While burgundy and chocolate brown defined recent seasons, 2026 signals a shift. Grey — in an array of hues — emerges as a key player, offering a more elegant alternative. Chartreuse makes appearances too, but it’s grey’s quiet authority that stands out.

Longline leather pieces in these shades feel modern, intentional and versatile, reinforcing the year’s focus on pieces that are built to last rather than cycle out with the next micro-trend.

Footwear Shift: Loafers Take Over

In: minimalist loafers. Out: sweet ballet flats.

While ballet flats dominated 2025 — often adorned with bows and mesh — the tide is turning. Loafers are emerging as the sneaker alternative to watch, offering a more elevated, sophisticated undertone.

They ground outfits with polish without sacrificing comfort, aligning perfectly with 2026’s broader move towards intentional dressing.

Block Colour Takes Centre Stage

Forget ditsy florals and calming pastels. Spring fashion in 2026 is all about bold block colour. The runways of Loewe, Dior and Fendi were awash with unapologetic brights — yellow, red and green — often mixed together for dramatic effect. Armani’s first posthumous collection also leaned into electric blue, reinforcing the season’s collective appetite for colour with impact.

Splendour and Volume: A Return to Magnificence

The biggest trend set to define 2026 is splendour. Long, voluminous skirts take centre stage, with volume concentrated at the bottom and minimalism preserved up top. The result is drama without chaos — expressiveness anchored by restraint.

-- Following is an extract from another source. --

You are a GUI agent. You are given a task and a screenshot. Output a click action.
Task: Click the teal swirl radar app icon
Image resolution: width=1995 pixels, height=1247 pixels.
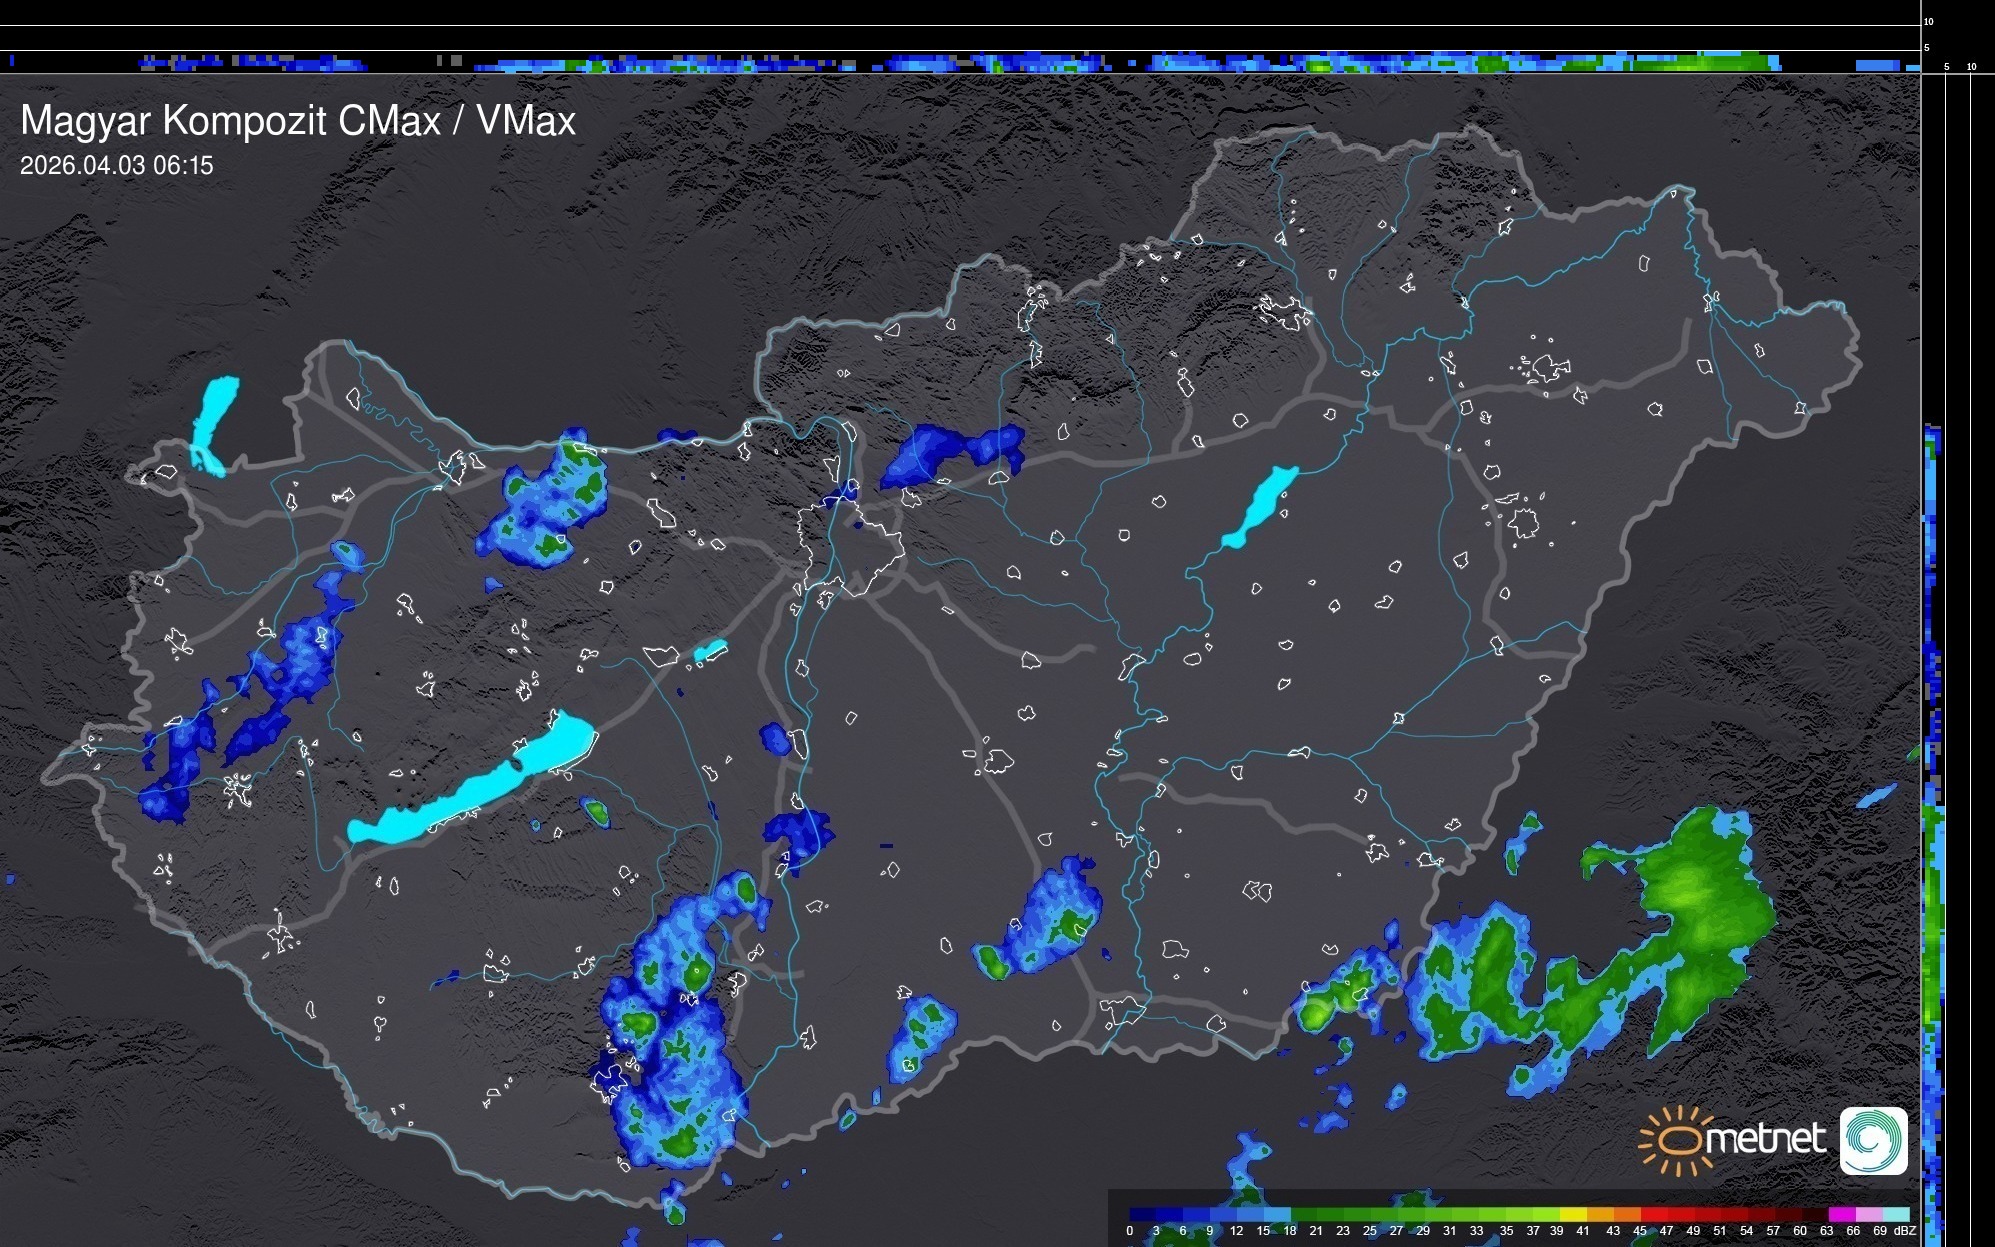[x=1873, y=1140]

Tailoring Returns: Sculpted, Not Stiff

There is a clear movement away from hyper-casual dressing. In its place comes sculpted suiting — sharp blazers, tailored separates shaped at the waist, architectural seams and a clean, modern finish.

Designers like Saint Laurent, Alexander McQueen and The Row are already pushing in this direction. The appeal lies in balance: structure without rigidity, polish without discomfort. People are ready to feel put-together again. After years of oversized comfort, there’s a renewed desire for clothes that signal capability and confidence without sacrificing ease.

What’s Being Left Behind

Extremely oversized shapes, ultra-minimal “invisible” fashion and fleeting micro-trends are losing relevance. 2026 favours longevity, personality and intention. Fashion, it seems, has rediscovered its backbone.

The Final Word: Dressing Like You Mean It

Fashion in 2026 doesn’t ask for permission. It doesn’t apologise for colour, volume or expression. It simply shows up — draped, sculpted, slouchy, saturated and unapologetically alive.

This is not a season for disappearing into your clothes. It’s about wearing them with purpose, humour and confidence. Whether through a chunky ring, a clashing colour combo or a perfectly slouched boot, the message is clear: style is once again a form of self-expression, not self-erasure.

Quiet luxury had its moment. 2026 is ready to make some noise.